Installation view birrarung ba brungergalk 2023. Tarrawarra Museum of Art. Commissioned by Tarrawarra Museum of Art for The Soils Project. Installation photograph Andrew Curtis

Installation view birrarung ba brungergalk 2023. Tarrawarra Museum of Art. Commissioned by Tarrawarra Museum of Art for The Soils Project. Installation photograph Andrew Curtis

Installation view birrarung ba brungergalk 2023. Tarrawarra Museum of Art. Commissioned by Tarrawarra Museum of Art for The Soils Project. Installation photograph Andrew Curtis

My installation  birrarung ba brungergalk for The Soils Project explores the confluence where brungergalk meets the birrarung on Wurundjeri Country in Healesville. Wurundjeri Traditional Custodian Brooke Wandin writes that brungergalk is the Woiwurrung name for Watts River and means rotten logs. Since colonisation the water flowing through brungergalk has been perceived as a resource and a commodity. The confluence where the two waterways meet is where Wurundjeri Traditional Custodians have been visiting and spending time for thousands of years. Since invasion, significant sites such as these have become inaccessible for Traditional Custodians because much of the Country is in private hands. Through my works, I hope to contribute to conversation about the accessibility of waterways and Country for Traditional Custodians.

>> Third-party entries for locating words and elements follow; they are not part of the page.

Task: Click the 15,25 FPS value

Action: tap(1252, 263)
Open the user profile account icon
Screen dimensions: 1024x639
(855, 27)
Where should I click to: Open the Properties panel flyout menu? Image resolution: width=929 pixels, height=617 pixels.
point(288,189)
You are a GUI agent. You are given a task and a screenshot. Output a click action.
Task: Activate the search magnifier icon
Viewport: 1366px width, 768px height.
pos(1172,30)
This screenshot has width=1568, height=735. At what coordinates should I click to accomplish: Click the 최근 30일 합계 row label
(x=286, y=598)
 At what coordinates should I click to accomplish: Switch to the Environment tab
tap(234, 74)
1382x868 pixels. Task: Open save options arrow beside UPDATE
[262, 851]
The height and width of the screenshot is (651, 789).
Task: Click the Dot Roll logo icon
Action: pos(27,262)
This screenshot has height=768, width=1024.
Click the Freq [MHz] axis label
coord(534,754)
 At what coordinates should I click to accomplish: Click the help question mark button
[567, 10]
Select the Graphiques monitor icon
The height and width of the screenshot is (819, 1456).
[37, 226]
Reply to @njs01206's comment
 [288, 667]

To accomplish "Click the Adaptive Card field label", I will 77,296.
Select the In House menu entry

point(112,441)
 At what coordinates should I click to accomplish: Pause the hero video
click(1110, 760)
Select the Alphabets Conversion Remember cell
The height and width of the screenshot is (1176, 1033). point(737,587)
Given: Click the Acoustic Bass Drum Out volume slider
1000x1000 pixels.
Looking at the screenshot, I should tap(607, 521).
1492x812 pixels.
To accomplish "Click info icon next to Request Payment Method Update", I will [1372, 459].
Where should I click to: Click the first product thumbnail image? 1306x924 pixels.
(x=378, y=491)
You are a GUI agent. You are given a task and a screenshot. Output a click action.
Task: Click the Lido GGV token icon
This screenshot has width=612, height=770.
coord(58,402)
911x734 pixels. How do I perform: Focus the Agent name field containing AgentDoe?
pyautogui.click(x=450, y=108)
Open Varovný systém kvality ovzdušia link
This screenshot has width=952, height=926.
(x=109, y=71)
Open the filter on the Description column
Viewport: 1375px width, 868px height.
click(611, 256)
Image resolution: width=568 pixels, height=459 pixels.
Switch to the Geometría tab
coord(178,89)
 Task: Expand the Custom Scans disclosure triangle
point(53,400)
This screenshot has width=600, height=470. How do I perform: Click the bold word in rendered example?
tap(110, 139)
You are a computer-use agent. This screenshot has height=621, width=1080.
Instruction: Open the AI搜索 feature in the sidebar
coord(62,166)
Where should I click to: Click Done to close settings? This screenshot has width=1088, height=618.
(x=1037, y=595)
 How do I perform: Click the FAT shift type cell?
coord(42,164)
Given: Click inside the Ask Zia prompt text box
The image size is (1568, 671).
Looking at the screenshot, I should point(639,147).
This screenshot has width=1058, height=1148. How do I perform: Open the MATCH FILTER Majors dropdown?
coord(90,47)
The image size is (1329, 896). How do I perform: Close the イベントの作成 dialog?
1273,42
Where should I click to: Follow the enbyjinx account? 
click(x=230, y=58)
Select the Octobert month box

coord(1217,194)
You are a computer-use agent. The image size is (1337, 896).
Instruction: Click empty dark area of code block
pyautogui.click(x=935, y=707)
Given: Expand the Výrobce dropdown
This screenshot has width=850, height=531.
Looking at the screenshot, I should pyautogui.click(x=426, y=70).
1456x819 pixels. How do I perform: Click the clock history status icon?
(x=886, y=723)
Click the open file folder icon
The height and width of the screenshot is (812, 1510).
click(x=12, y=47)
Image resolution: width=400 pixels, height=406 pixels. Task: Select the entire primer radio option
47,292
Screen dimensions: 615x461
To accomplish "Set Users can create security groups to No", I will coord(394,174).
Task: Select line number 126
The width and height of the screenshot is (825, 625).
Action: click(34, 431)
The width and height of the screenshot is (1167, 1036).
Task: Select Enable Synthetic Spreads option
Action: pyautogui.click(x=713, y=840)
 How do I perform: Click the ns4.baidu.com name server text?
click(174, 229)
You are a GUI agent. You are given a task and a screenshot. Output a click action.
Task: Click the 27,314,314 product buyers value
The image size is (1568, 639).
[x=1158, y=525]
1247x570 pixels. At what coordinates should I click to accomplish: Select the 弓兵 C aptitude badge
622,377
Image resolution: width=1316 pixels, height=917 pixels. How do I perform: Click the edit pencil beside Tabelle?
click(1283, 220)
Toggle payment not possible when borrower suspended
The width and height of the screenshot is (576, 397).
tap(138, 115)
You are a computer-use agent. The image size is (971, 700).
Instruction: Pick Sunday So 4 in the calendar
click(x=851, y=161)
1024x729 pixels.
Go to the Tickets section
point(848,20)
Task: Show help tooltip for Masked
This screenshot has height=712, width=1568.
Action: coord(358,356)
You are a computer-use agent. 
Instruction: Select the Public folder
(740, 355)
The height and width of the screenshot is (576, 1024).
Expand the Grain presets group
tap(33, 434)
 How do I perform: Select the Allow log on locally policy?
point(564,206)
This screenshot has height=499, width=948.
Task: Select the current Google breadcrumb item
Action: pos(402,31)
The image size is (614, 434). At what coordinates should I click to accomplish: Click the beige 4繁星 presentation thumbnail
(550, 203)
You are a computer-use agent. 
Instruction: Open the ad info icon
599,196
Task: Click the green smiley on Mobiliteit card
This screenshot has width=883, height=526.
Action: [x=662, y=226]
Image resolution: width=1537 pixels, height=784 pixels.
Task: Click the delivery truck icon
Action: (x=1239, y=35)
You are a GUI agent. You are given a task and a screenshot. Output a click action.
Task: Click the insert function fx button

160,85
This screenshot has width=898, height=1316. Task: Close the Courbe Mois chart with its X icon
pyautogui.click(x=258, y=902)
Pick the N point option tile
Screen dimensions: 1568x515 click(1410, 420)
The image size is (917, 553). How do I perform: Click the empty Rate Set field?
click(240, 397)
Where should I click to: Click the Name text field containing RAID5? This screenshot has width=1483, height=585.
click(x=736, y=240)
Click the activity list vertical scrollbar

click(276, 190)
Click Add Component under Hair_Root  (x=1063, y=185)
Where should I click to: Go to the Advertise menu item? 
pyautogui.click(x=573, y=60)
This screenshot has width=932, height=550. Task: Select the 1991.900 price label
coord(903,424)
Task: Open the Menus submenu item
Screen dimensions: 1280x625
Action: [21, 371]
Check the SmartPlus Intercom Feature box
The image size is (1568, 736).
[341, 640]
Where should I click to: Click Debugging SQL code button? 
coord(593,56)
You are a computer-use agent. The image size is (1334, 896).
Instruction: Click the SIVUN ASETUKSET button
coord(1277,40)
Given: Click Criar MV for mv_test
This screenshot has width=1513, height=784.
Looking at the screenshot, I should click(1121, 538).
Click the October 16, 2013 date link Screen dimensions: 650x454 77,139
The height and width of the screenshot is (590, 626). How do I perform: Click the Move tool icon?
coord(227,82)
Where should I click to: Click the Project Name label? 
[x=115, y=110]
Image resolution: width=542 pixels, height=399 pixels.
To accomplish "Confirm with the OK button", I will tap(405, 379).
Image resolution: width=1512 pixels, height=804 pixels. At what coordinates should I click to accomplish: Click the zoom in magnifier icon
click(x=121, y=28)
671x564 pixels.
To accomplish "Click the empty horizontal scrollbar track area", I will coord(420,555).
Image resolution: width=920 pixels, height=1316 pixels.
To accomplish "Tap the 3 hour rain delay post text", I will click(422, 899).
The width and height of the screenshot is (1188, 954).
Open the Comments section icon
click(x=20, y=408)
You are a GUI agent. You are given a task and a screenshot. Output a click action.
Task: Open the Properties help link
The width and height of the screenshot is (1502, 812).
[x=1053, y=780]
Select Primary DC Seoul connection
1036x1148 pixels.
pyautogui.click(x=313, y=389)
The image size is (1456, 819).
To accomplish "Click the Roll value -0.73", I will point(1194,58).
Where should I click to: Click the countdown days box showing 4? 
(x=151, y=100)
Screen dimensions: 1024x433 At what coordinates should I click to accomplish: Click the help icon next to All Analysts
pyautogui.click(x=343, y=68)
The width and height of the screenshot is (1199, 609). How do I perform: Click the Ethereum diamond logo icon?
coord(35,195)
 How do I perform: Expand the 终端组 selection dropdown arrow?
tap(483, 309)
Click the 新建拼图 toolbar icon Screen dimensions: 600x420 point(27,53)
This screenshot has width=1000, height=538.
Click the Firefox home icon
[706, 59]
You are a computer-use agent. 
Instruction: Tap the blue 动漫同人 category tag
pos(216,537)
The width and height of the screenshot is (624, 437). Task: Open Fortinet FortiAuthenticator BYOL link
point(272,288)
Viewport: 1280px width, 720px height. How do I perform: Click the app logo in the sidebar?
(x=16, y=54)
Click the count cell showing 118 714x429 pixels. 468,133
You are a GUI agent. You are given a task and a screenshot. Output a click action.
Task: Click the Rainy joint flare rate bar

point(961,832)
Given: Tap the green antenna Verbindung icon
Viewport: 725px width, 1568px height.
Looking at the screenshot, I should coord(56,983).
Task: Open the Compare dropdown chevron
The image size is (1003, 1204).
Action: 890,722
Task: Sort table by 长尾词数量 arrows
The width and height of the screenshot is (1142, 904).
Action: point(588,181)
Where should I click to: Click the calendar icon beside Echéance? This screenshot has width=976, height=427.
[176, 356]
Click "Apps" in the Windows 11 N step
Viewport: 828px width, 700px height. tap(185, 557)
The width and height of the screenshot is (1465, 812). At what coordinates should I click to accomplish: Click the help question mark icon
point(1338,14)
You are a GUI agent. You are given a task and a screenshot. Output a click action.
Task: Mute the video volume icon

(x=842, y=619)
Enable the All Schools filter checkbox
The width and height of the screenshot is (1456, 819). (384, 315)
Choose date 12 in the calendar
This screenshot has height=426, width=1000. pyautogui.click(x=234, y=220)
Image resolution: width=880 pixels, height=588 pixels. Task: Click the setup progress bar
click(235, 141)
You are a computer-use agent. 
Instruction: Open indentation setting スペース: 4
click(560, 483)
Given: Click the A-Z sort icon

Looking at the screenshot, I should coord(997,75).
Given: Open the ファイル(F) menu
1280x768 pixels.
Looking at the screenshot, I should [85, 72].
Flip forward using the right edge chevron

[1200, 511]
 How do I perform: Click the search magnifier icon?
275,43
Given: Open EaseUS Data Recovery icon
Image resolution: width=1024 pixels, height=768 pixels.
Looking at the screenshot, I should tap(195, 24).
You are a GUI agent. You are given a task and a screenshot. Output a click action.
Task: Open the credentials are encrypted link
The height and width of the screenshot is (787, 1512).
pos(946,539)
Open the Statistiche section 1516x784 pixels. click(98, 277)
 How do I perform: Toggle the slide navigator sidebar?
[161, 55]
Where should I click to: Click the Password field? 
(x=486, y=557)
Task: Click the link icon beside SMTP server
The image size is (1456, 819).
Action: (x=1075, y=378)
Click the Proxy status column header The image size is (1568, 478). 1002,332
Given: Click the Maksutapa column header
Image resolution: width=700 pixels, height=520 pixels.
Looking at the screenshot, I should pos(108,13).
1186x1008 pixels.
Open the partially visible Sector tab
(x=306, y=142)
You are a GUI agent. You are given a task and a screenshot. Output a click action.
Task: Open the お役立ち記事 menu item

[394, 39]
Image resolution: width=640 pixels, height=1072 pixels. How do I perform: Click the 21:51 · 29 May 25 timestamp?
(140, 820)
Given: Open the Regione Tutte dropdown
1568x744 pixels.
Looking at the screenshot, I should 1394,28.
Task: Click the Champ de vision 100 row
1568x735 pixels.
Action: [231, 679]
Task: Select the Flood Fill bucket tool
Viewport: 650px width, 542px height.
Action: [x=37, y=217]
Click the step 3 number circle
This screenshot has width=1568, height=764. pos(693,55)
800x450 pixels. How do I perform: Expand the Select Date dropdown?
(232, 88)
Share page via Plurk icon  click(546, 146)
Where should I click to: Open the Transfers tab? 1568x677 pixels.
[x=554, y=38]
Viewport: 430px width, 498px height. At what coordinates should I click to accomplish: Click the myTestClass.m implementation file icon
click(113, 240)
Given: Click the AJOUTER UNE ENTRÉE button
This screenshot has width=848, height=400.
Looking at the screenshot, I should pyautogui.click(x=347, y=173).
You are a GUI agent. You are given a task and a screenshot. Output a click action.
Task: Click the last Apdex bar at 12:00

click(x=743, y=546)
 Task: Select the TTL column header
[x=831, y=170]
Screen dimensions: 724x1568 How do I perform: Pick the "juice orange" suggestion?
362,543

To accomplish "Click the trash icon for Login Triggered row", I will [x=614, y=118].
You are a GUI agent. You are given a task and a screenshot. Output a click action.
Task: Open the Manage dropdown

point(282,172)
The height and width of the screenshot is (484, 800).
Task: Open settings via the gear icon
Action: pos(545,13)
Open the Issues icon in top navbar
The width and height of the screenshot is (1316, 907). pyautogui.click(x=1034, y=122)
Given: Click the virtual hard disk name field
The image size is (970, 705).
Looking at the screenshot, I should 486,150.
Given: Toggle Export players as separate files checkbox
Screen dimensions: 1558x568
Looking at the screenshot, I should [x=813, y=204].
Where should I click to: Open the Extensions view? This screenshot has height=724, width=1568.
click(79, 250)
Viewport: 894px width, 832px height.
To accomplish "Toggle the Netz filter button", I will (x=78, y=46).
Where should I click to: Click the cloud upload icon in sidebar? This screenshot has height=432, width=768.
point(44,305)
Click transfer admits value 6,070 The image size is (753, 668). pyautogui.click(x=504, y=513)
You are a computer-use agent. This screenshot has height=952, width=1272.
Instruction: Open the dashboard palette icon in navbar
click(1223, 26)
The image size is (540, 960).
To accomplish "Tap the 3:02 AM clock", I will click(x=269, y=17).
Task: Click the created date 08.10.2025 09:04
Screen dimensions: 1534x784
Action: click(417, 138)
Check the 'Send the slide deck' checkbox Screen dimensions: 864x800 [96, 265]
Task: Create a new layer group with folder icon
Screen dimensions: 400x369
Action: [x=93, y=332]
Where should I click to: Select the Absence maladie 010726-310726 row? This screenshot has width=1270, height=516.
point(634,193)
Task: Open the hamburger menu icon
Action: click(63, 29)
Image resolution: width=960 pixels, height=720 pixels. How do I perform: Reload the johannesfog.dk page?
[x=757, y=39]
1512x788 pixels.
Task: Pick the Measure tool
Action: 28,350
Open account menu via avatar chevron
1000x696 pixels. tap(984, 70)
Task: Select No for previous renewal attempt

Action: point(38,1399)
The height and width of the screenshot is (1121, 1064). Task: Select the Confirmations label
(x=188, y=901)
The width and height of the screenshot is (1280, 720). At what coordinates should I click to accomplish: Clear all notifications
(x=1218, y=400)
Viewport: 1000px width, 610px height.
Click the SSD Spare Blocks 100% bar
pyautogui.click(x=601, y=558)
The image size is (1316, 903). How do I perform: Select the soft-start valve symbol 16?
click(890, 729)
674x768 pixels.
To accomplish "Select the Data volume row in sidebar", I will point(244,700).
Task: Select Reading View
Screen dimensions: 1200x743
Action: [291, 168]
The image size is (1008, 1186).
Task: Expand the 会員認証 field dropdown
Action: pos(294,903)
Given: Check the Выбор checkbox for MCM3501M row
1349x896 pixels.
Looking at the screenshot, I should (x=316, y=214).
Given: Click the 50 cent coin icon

The wallpaper print in the installation is a reproduction of a hand-coloured photograph by Nicholas Caire titled Junction, Yarra and Watts River (National Gallery of Victoria) which depicts the confluence around 1880. This photograph was used to create a postcard view of the landscape that offered a colonialist and objectified perspective. Installed over the wallpaper print are photographic prints of the confluence which I have created using a performative process that involves returning to Country with photographs I have previously taken at the same location. I then return to show Country the photographs, cut into the prints, and rephotograph the photographs at the same location. The photographs feature multiple views of Country to explore multiple timeframes, histories and perspectives.

In Australia, historical photographs of landscape/place/Country, frame Country as an object to capture or obtain. Country is depicted through an extractive and resource driven lens. I am interested in exploring other ways of knowing Country through photography. My photographs will form a visual record of the confluence for future reference for Wurundjeri Traditional Custodians. I would like to thank Wurundjeri Traditional Custodians for their generosity in enabling me to take these photographs on Wurundjeri Country.

The Soils Project 5 August – 12 November 2023, brings together 13 practitioners and collectives from Australia, the Netherlands and Indonesia to explore the complex and diverse relationships between environmental change and colonisation.